Bilim kurgu filmlerinin vazgeçilmez unsuru olan solucan delikleri, son günlerde yeniden bilim dünyasının ve medya manşetlerinin gündemine oturdu. Genel görelilik kuramının matematiksel bir olasılığı olarak ortaya çıkan bu yapılar, evrenin bir ucundan diğerine kısa yoldan gitme hayallerini süslüyor.
Özellikle son dönemde yayımlanan bazı makaleler, sıra dışı kütleçekim dalgalarının evrenleri birbirine bağlayan tünellerin işareti olabileceğini veya atom altı solucan deliklerinin evrenin genişlemesinden sorumlu tutulabileceğini öne sürüyor. Ancak bu heyecan verici başlıkların ardındaki bilimsel gerçeklik, sanıldığı kadar net değil ve ciddi tartışmaları da beraberinde getiriyor.
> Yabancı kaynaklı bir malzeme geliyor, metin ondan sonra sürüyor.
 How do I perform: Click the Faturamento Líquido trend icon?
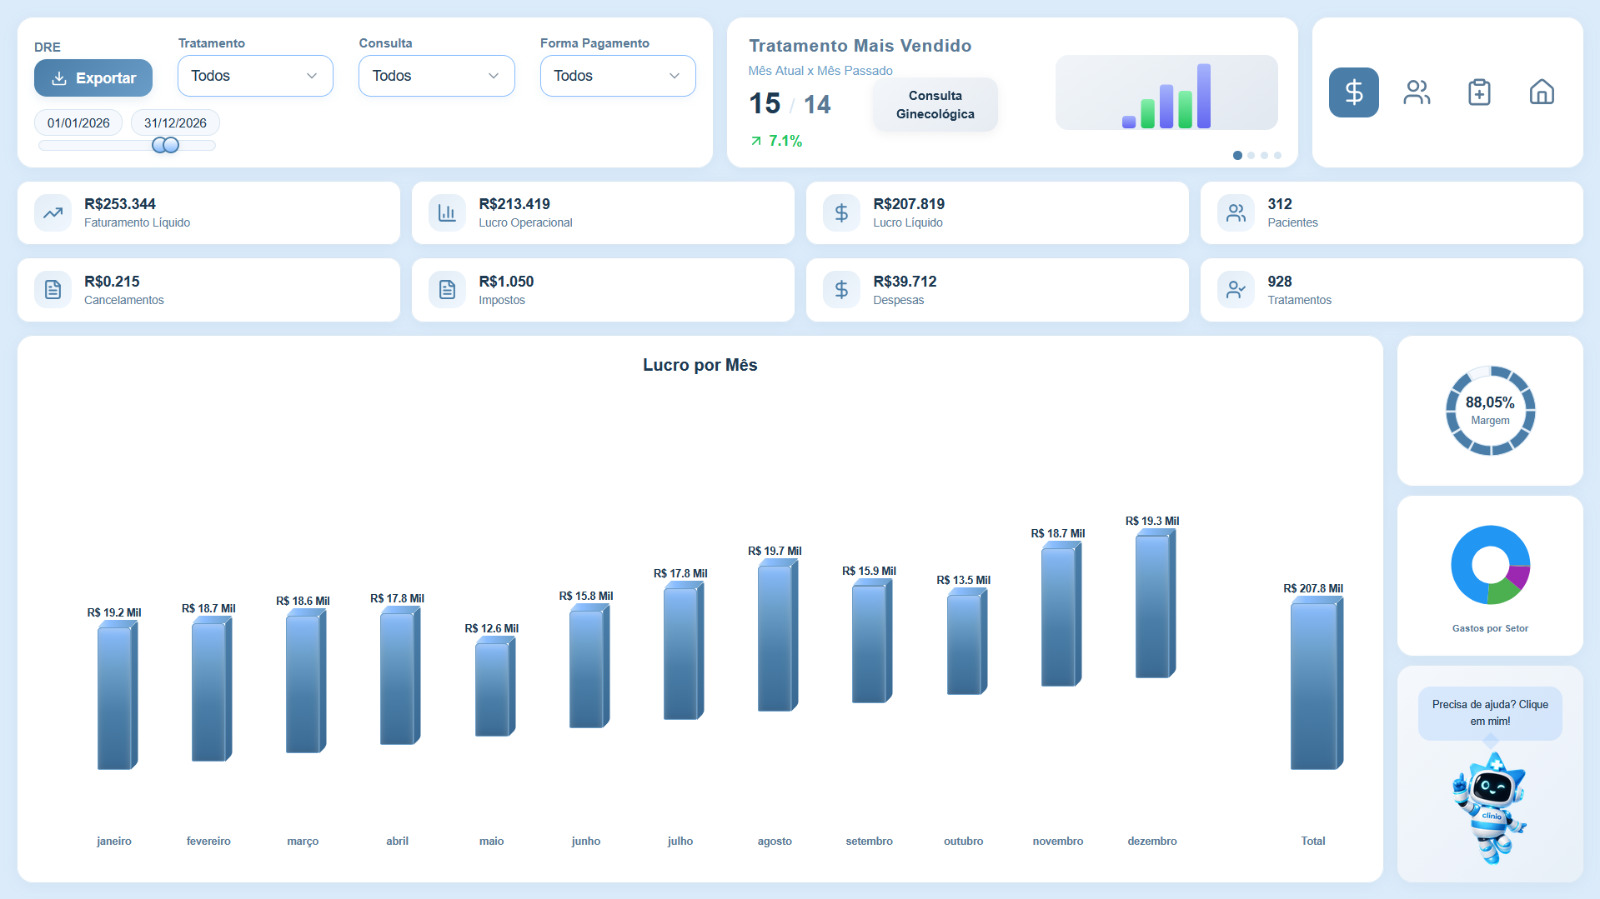[x=53, y=212]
Işık hızını aşmanın teorik kısa yolu
Fizikçilerin "Einstein-Rosen köprüsü" olarak da adlandırdığı solucan deliği kavramı, uzay-zamanın bükülerek iki uzak noktanın bir tünel aracılığıyla birbirine bağlanması fikrine dayanıyor.
Popüler bilimde genellikle bükülmüş bir kağıdın ortasından geçen bir kalemle tasvir edilen bu yapı, teorik olarak ışık hızını aşmadan, ışığın gideceği yoldan daha kısa sürede bir noktadan diğerine ulaşmayı vadediyor. Bu fikir, Einstein'ın teorileriyle uyumlu olduğu için oldukça cazip gelse de pratikte büyük engeller barındırıyor.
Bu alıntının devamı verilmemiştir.